__Work instruction__. Copy out the records that follow, leaving every character as it is.

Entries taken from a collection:
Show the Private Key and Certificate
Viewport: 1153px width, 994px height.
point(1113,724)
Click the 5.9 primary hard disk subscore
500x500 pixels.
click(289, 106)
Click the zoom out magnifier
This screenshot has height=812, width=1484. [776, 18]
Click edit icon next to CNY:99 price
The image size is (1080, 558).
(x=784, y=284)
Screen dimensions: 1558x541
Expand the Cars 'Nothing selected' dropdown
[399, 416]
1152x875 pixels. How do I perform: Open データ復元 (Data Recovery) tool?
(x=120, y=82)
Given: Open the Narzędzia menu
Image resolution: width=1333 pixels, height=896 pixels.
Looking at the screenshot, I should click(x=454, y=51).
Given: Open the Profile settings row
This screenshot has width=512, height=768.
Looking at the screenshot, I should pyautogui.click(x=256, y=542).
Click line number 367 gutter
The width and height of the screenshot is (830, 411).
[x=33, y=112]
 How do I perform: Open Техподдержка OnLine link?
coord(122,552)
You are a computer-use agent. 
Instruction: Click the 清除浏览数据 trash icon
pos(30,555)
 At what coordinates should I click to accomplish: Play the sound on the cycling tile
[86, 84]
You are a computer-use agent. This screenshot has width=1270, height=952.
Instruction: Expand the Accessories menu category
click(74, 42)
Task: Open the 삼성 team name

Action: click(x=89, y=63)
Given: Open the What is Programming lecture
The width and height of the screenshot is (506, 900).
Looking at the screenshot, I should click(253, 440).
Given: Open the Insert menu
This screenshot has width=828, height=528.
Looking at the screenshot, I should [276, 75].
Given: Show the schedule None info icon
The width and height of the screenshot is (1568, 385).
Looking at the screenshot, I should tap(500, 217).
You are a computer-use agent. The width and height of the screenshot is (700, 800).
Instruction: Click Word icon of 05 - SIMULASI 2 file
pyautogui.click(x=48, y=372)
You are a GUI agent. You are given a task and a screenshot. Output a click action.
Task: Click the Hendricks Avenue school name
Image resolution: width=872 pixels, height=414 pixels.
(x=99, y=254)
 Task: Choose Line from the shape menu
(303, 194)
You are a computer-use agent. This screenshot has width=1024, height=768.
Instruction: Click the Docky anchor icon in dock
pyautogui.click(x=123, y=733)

__Task answer__.
Show the Private Key and Certificate
Viewport: 1153px width, 994px height.
point(1113,724)
Click the 5.9 primary hard disk subscore
500x500 pixels.
click(289, 106)
Click the zoom out magnifier
This screenshot has height=812, width=1484. [776, 18]
Click edit icon next to CNY:99 price
The image size is (1080, 558).
(x=784, y=284)
Screen dimensions: 1558x541
Expand the Cars 'Nothing selected' dropdown
[399, 416]
1152x875 pixels. How do I perform: Open データ復元 (Data Recovery) tool?
(x=120, y=82)
Given: Open the Narzędzia menu
Image resolution: width=1333 pixels, height=896 pixels.
Looking at the screenshot, I should click(x=454, y=51).
Given: Open the Profile settings row
This screenshot has width=512, height=768.
Looking at the screenshot, I should pyautogui.click(x=256, y=542).
Click line number 367 gutter
The width and height of the screenshot is (830, 411).
[x=33, y=112]
 How do I perform: Open Техподдержка OnLine link?
coord(122,552)
You are a computer-use agent. 
Instruction: Click the 清除浏览数据 trash icon
pos(30,555)
 At what coordinates should I click to accomplish: Play the sound on the cycling tile
[86, 84]
You are a computer-use agent. This screenshot has width=1270, height=952.
Instruction: Expand the Accessories menu category
click(74, 42)
Task: Open the 삼성 team name

Action: click(x=89, y=63)
Given: Open the What is Programming lecture
The width and height of the screenshot is (506, 900).
Looking at the screenshot, I should click(253, 440).
Given: Open the Insert menu
This screenshot has width=828, height=528.
Looking at the screenshot, I should [276, 75].
Given: Show the schedule None info icon
The width and height of the screenshot is (1568, 385).
Looking at the screenshot, I should tap(500, 217).
You are a computer-use agent. The width and height of the screenshot is (700, 800).
Instruction: Click Word icon of 05 - SIMULASI 2 file
pyautogui.click(x=48, y=372)
You are a GUI agent. You are given a task and a screenshot. Output a click action.
Task: Click the Hendricks Avenue school name
Image resolution: width=872 pixels, height=414 pixels.
(x=99, y=254)
 Task: Choose Line from the shape menu
(303, 194)
You are a computer-use agent. This screenshot has width=1024, height=768.
Instruction: Click the Docky anchor icon in dock
pyautogui.click(x=123, y=733)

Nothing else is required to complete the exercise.